Den Widerspruch hat die TK zurückgewiesen. Der Antrag hat den Erlass einer einstweiligen Anordnung beantragt

Entscheidungsgründe

Es besteht nach summarischer Prüfung ein Anordnungsanspruch aus § 27 Abs. 1 SGB V, denn die Therapie mit 25 ambulanten Bestrahlungen mit Protonen (Partikelbestrahlung) ist notwendig, um die Verschlimmerung der Krankheit des Antragstellers zu verhüten und seine Krankheitsbeschwerden zu lindern. Nach § 27 Abs. 1 SGB V haben Versicherte Anspruch auf Krankenbehandlung, wenn sie notwendig ist, um eine Krankheit zu erkennen, zu heilen, ihre Verschlimmerung zu verhüten oder Krankheitsbeschwerden zu lindern. 

Zwar ist ein Anspruch des Antragstellers auf die Versorgung mit der begehrten Protonentherapie als ambulante vertragsärztliche Leistung nach § 135 Abs. 1 Satz 1 SGBV ausgeschlossen, da neue Untersuchungs- und Behandlungsmethoden in der vertragsärztlichen Versorgung zulasten der Krankenkasse nur erbracht werden dürften und gehören auch nur dann zu den von der Krankenkasse geschuldeten Leistungen gehören, wenn der G-BA Empfehlungen u.a. über die Anerkennung des diagnostischen und therapeutischen Nutzens der neuen Methode sowie deren medizinischer Notwendigkeit und Wirtschaftlichkeit abgegeben hat. Eine solche Empfehlung liegt unstreitig nicht vor.

Der Anspruch des Antragstellers folgt allerdings aus § 2 Abs. 1a SGB V, wonach Versicherte mit einer lebensbedrohlichen oder regelmäßig tödlichen Erkrankung oder mit einer zumindest wertungsmäßig vergleichbaren Erkrankung, für die eine allgemeinanerkannte, dem medizinischen Standard entsprechende Leistung nicht zur Verfügung steht, auch eine von Absatz 1 Satz 3 abweichende Leistung beanspruchen können, wenn eine nicht ganz entfernt liegende Aussicht auf Heilung oder auf eine spürbare positive Einwirkung auf den Krankheitsverlauf besteht. Die Voraussetzungen liegen nach Auffassung des Gerichts vor. Zwischen den Beteiligten ist unstreitig, dass der Antragsteller an einer lebensbedrohlichen oder regelmäßig tödlichen Erkrankung leidet. Es ist dem an einer lebensbedrohlichen Erkrankung leidenden Antragsteller nicht zuzumuten, eine bereits mit erheblichen Nebenwirkungen verbundene ADT/ARTA erneut durchzuführen. Auch geht das Gericht davon aus, dass bei der begehrten Therapie eine nicht ganz entfernt liegende Aussicht auf Heilung oder auf eine spürbare positive Einwirkung auf den Krankheitsverlauf besteht. Die behandelnden Ärzte des Antragstellers begründen dies mit entsprechenden Veröffentlichungen. Soweit sich der MD der Einschätzung des behandelnden Arztes nicht anschließt, führen die Einwände, zumindest im vorliegenden Eilverfahren, nicht dazu, zumindest eine ganz entfernt liegende Aussicht auf Heilung oder auf eine spürbare positive Einwirkung zu verneinen. Dem Gericht fehlt die medizinische Sachkompetenz zu einer Beurteilung der Studienlage; die weitergehende Prüfung der bestehenden Studienlage durch Einholung eines medizinischen Sachverständigengutachtens bleibt dem Hauptsacheverfahren vorbehalten.

## ROHDATEN

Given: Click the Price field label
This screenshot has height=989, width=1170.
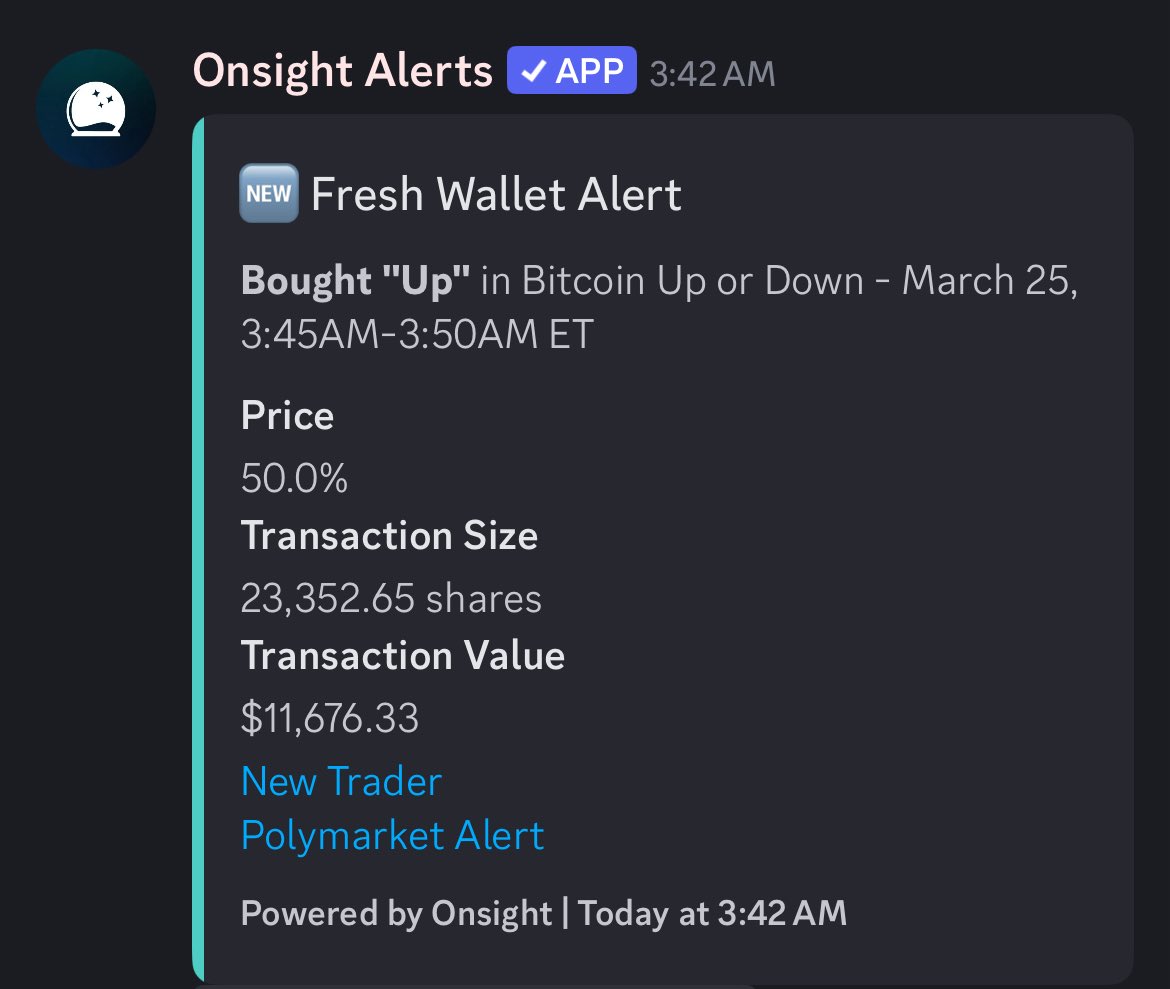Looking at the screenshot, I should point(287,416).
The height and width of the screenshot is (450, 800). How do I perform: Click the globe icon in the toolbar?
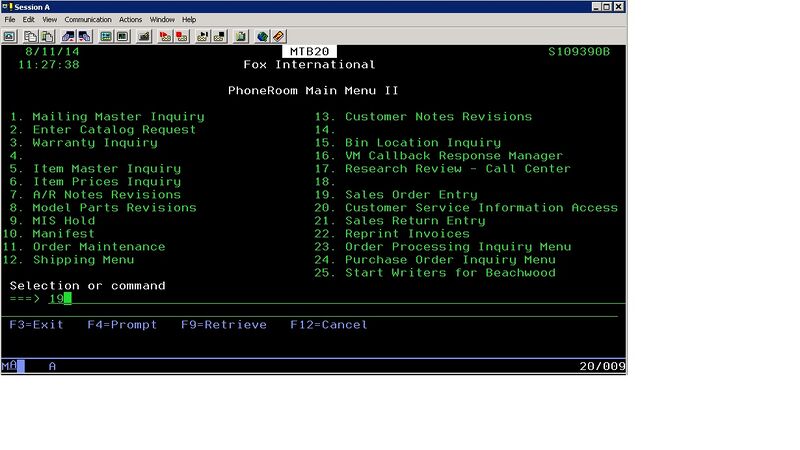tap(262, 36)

## AUFGABEN
1. Wie lautet der Abschnitt der Gerichtsentscheidung zur Protonentherapie, der mit den Worten „Entscheidungsgründe“ beginnt und mit „oder Krankheitsbeschwerden zu lindern.“ endet? Schreib ihn wortgetreu heraus.
2. Wie geht die Gerichtsentscheidung zur Protonentherapie nach ihrem letzten Satz weiter? Führe sie im gleichen Stil fort.

## LÖSUNGEN
1.
Entscheidungsgründe

Es besteht nach summarischer Prüfung ein Anordnungsanspruch aus § 27 Abs. 1 SGB V, denn die Therapie mit 25 ambulanten Bestrahlungen mit Protonen (Partikelbestrahlung) ist notwendig, um die Verschlimmerung der Krankheit des Antragstellers zu verhüten und seine Krankheitsbeschwerden zu lindern. Nach § 27 Abs. 1 SGB V haben Versicherte Anspruch auf Krankenbehandlung, wenn sie notwendig ist, um eine Krankheit zu erkennen, zu heilen, ihre Verschlimmerung zu verhüten oder Krankheitsbeschwerden zu lindern.

2.
Der Anordnungsgrund ergibt sich aus der Eilbedürftigkeit der Therapie sowie der Tatsache, dass für die Therapie Kosten von ca. 29.000,00 EUR zuzüglich Anästhesieleistungen anfallen und dem Antragsteller eine Vorfinanzierung dieser Summe nicht möglich ist.

Fazit

Bei fehlenden Therapieoptionen hat der Versicherte Anspruch auf Versorgung mit der Protonentherapie, wenn die behandelnden Ärzte unter Verweis auf medizinische Studien eine nicht ganz entfernt liegende Aussicht auf Heilung oder auf eine spürbare positive Einwirkung auf den Krankheitsverlauf bestätigen.

Ablehnende Bescheide sind mit dem Widerspruch anzugreifen. Parallel ist der Antrag auf Erlass einer einstweiligen Anordnung zu stellen, über den das Gericht binnen zwei bis sechs Wochen entscheidet. Der Ausgang des Widerspruchsverfahrens ist nicht abzuwarten. Denn dem Versicherten läuft die Zeit davon. Er braucht die medizinische Versorgung so schnell wie möglich, und nicht in drei, sechs oder 18 Monaten nach erfolgreichem Widerspruch oder der Klage stattgebendem Urteil.